(Data items)

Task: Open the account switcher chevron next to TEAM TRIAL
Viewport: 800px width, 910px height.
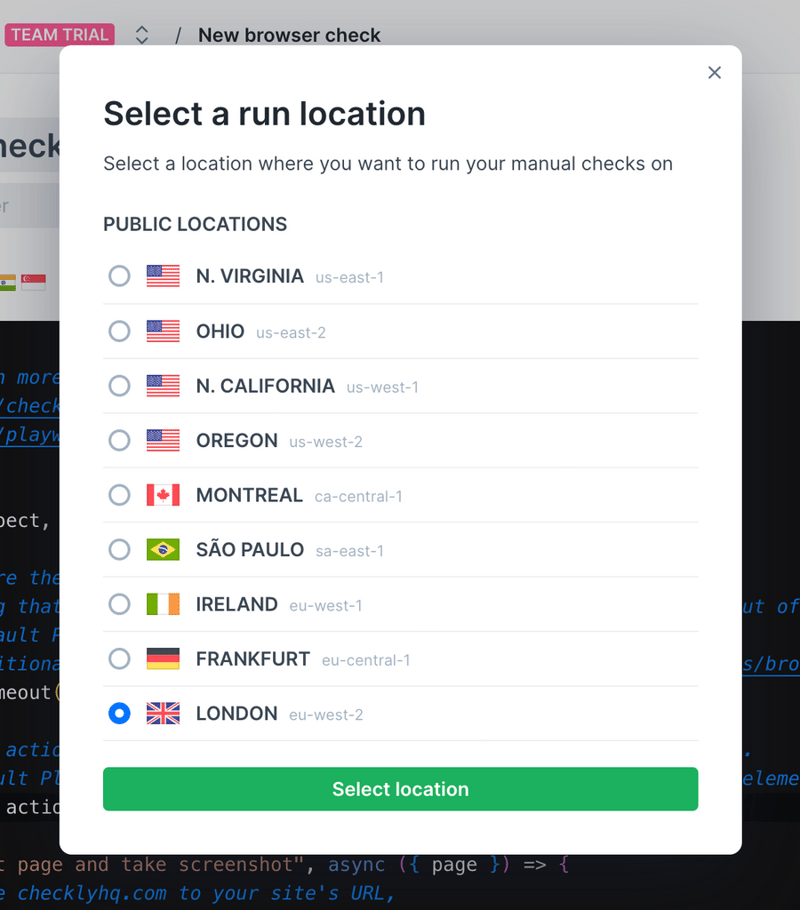Action: pos(141,34)
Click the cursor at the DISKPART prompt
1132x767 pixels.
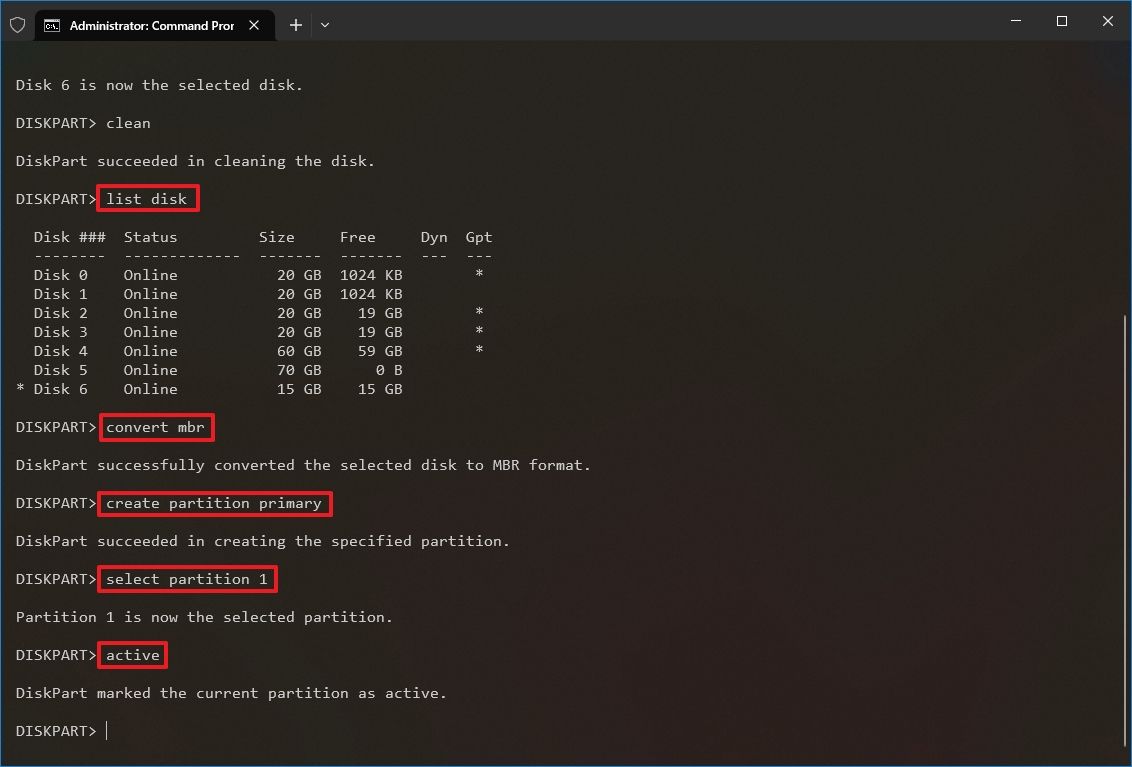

_What is needed_: Show each line of the material that contains the string "Click".

_Output below_:
Click the cursor at the DISKPART prompt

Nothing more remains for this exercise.